NEW DELHI: Even as Bangladesh PM Sheikh Hasina prepares to inaugurate later this month the landmark China-built Padma bridge, which promises to transform the country's economy, Dhaka is treading cautiously on economic assistance from China.
The Hasina government, according to an official source in Dhaka, has nixed a proposal for a high-speed Dhaka-Chittagong railway line that China was aggressively pursuing.
According to Indian authorities, Bangladesh has been mindful of India's security interests while allowing Chinese companies to implement projects in the country.
Bangladesh is one of the few Muslim-majority countries that have not officially lodged a protest with India over the remarks by BJP spokespersons against the Prophet.

Bangladesh information minister Hasan Mahmud told a visiting Indian media delegation on Saturday Dhaka's thankful to the Indian government for the action against those who insulted the Prophet.
Significantly, while a Chinese firm has built the multi-purpose bridge on the Padma river, Bangladesh is proud of the fact that its government financed the construction without any loan assistance from China or any other country or entity.
The 6-km bridge built on the choppy waters of the Padma is expected to provide a major fillip to trade and commerce in Bangladesh's southwest region and, according to official estimates, increase the country's GDP by 1.2 percent.
While India didn't have any role in the construction of the bridge, for Indian authorities it's still a source of satisfaction that it will bring Bangladesh closer to India by reducing the rail travel time from Dhaka to Kolkata by almost 3 hours.
"There's no impact so far on India's security from China's involvement in economic projects.
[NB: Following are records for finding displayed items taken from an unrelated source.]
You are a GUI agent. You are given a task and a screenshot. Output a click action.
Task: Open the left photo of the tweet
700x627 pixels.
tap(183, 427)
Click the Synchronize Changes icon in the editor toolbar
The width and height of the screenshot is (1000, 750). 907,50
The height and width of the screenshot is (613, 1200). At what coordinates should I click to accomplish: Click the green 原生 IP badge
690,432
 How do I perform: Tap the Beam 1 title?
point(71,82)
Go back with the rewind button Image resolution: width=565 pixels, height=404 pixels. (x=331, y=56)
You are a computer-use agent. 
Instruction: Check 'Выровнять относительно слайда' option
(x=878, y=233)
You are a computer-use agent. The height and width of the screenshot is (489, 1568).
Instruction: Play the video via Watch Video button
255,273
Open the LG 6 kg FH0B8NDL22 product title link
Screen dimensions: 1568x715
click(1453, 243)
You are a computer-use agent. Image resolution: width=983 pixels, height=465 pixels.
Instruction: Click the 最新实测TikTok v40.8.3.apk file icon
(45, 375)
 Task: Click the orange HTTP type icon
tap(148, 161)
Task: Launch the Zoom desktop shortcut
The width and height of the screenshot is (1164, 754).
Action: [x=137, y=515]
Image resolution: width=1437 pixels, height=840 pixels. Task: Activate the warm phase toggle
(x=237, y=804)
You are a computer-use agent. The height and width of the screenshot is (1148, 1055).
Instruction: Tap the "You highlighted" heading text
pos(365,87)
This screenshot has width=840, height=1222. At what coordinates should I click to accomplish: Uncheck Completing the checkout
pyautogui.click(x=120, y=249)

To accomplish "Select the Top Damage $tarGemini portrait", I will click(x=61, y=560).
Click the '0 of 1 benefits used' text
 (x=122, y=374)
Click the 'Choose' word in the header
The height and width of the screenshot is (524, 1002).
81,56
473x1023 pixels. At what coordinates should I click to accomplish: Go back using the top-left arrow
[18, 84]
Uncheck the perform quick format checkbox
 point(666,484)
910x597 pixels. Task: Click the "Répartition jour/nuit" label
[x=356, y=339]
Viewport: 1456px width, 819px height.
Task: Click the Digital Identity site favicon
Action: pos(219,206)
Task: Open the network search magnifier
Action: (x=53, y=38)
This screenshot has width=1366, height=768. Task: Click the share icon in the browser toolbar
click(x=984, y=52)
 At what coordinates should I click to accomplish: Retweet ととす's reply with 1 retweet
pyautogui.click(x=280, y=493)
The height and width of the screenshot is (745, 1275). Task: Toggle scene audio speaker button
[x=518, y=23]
As for loans, Bangladesh has a great debt-to-GDP ratio and has much more exposure to loans from ADB or even Japan," said a source.
To many, Bangladesh is a lot more organised about what it wants than perhaps Sri Lanka. This possibly could be the reason why, as an official source said, Dhaka believes investment in a $10-billion high-speed train for linking the capital to Bangladesh's second-largest city might be unnecessary for now.
The decision to not go ahead with the proposal, after carrying out a feasibility study, is still significant given that China had been pushing Dhaka to sign an MoU to carry forward the proposal. Chinese ambassador Li Jiming was last week reported to have written to the Bangladesh government last week for an early signing of the MoU.
Bangladesh also saw street protests last week in Dhaka and other places against the remarks by BJP spokespersons targeting the Prophet. When asked why Bangladesh had not officially condemned the comments, Mahmud said Bangladesh condemns such insults to the Prophet "wherever it happens" and that Bangladesh "congratulates" India for taking legal action.
According to diplomatic sources, Hasina is also expected to visit India in a few months. The visit will probably be the last high-level contact between the 2 governments before the elections in Bangladesh next year. How fair or credible the elections will be is debatable though as the main opposition party, jailed Khaleda Zia's BNP, insists it will participate only if the elections are held under a caretaker government.
A top Bangladesh government source though said there's no question of accepting that demand. While India wouldn't mind of course Hasina's return to power, India believes it's in its own and Bangladesh's interest that the elections are participatory, free and fair and not devoid of international legitimacy.